Records to process:

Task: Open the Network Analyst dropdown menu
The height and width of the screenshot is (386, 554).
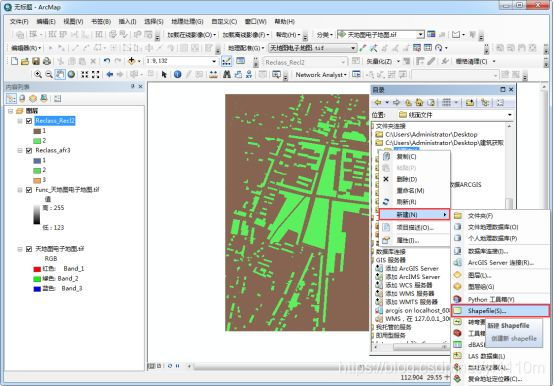Action: pos(321,75)
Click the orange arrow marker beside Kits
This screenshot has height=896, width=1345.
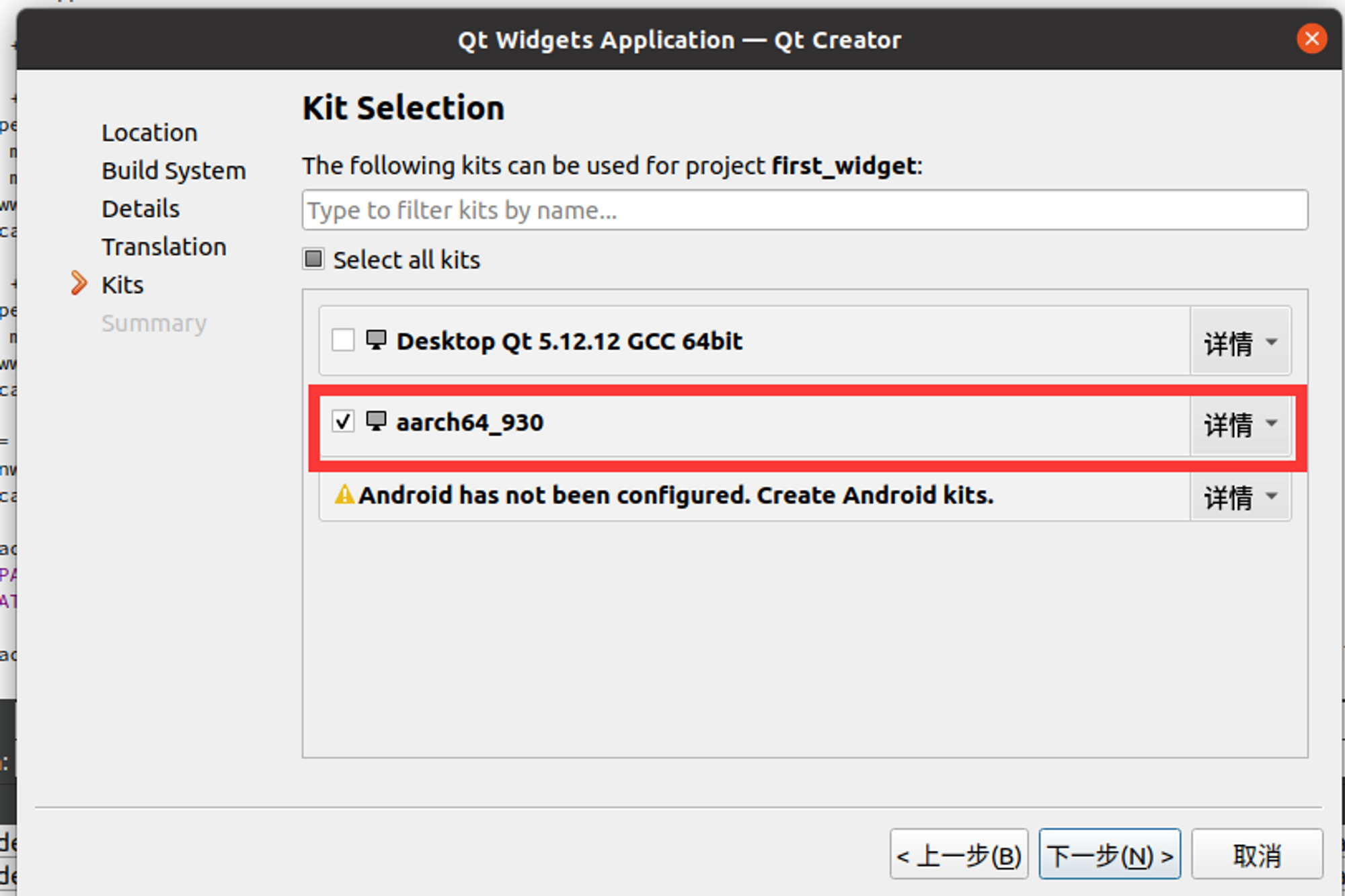click(79, 284)
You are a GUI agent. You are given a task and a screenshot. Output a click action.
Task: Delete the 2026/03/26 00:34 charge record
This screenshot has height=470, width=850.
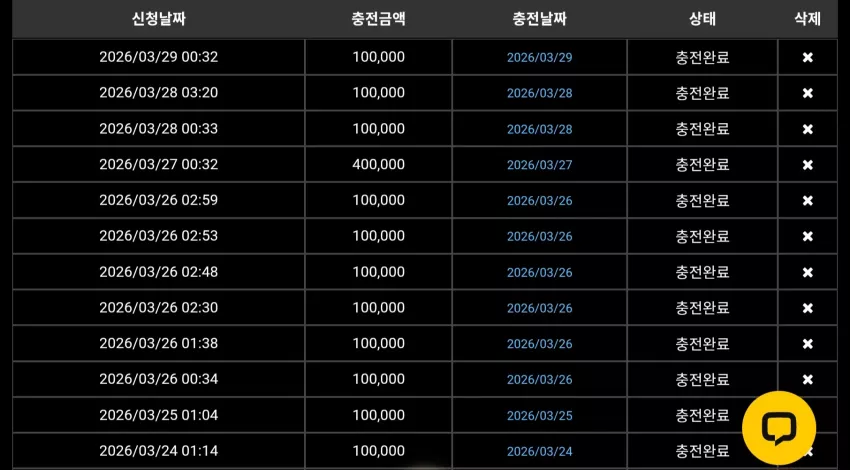coord(808,379)

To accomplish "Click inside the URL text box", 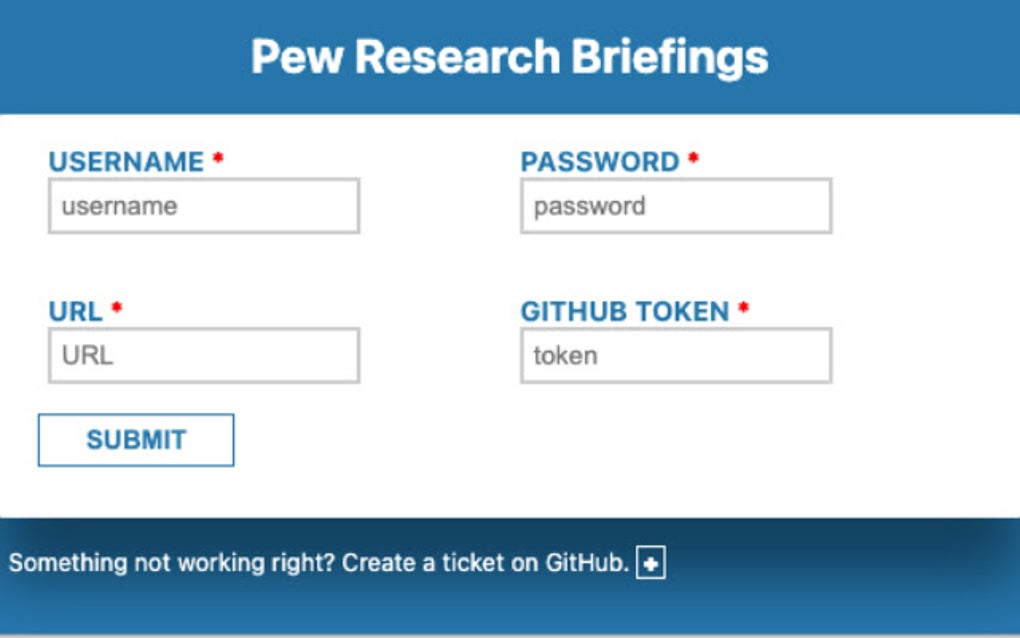I will pyautogui.click(x=202, y=355).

Exercise details: Please print the lines exactly, from the top of the material through the line with "Task: Delete the", and omit the pictures.

Result below:
Task: Open the Network Analyst dropdown menu
The height and width of the screenshot is (386, 554).
Action: pos(321,75)
Click the orange arrow marker beside Kits
This screenshot has height=896, width=1345.
click(79, 284)
You are a GUI agent. You are given a task and a screenshot. Output a click action.
Task: Delete the 2026/03/26 00:34 charge record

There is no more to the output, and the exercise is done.